Like Mauritius, the other star in Africa’s economic firmament, Tunisia is reaping the rewards of its heavy investment in human resources. Like Mauritius, it is using the skills of its people to make things for which there is a high international demand. Unlike Mauritius however, Tunisia is situated right in the heart of its principal market – the European Union – to which it sends around 80% of its exports. Goods from Mauritius, on the other hand, which is located far out in the middle of the Indian Ocean, have to make the long haul to Europe and then push out even further to reach the United States.
It is this proximity to Europe which is the key to Tunisia’s economic thrust. But proximity on its own means nothing – as witness Tunisia’s neighbours in the Maghreb. It is making this proximity count that has transformed this North African country of nine million into a regional power house.

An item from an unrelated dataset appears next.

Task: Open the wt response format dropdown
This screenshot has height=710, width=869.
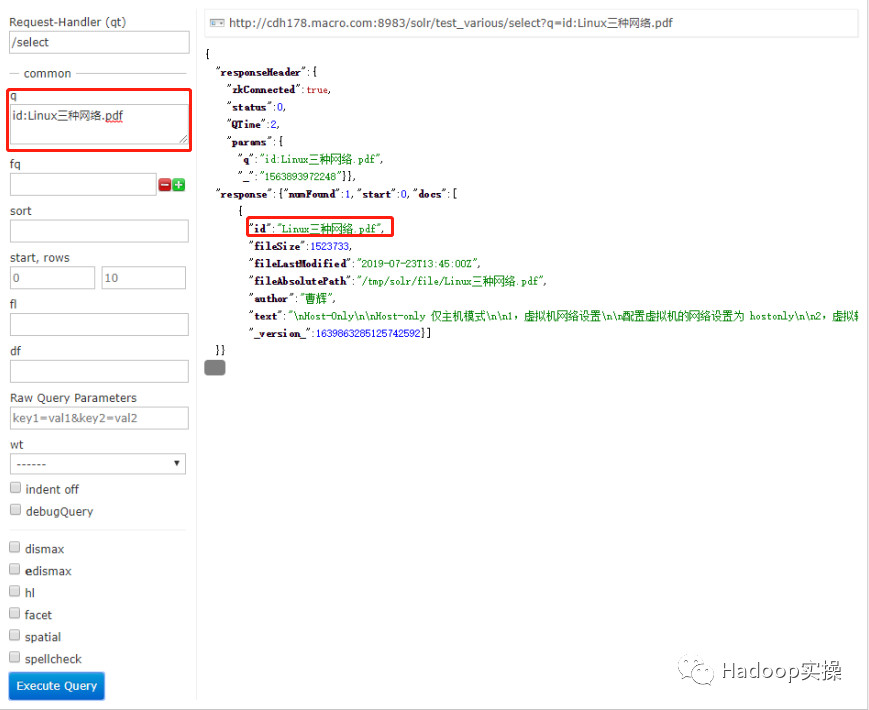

Pragmatic, thoroughly thought out policies, and the energy and determination to carry them through, lie at the heart of Tunisia’s success. Under the leadership of President Zine El Abidine Ben Ali, every factor that could have slowed down or impeded the country’s development was thrown into the rubbish bin; everything that enhanced development was nurtured and encouraged.
The result has been remarkable political stability in a volatile region, the highest per capita income and the best literacy rate in Africa, easily the most qualified workforce on the continent and a superb, modern infrastructure.
Given such a fertile soil, it is hardly surprising that some 2,000 international companies have taken root in Tunisia. This year alone, the country expects to attract another $600m worth of foreign direct investment. This industrial muscle, added to the thousands of world-class Tunisian enterprises, equals an African Singapore in the making.
Tunisia’s immediate goal is to be fully prepared for the 2008 free trade zone agreement with the EU. This entails two separate revolutions which in the end have to dovetail perfectly. The first is to upgrade, modernise and increase physical infrastructure and the second, perhaps more important, is to raise human performance levels.
Hive of activity
Both strands of the strategy are well under way. Tunisia today is a hive of furious activity. At least 45 major construction projects, with a value of around $4.6bn, are either well advanced or nearing completion. Avenue Mohamed V in Tunis, an elegant avenue with old-world charm, is being transformed into a modern commercial artery with glittering high-rise office blocks. The massive new Ministry of Foreign Affairs building is set to be a landmark. A new, ultra-modern all-purpose stadium is taking shape at Rad¸s and will be completed in time for the 14th Mediterranean Games in 2001. A large new marina is also approaching completion at the tourist resort of Hammamet. Scores of other projects, including flats, office buildings, factory shells, shopping malls, hotels and leisure facilities such as golf courses are under construction up and down the country. As you travel around Tunisia, the phrase ‘building the future’ takes on literal meaning.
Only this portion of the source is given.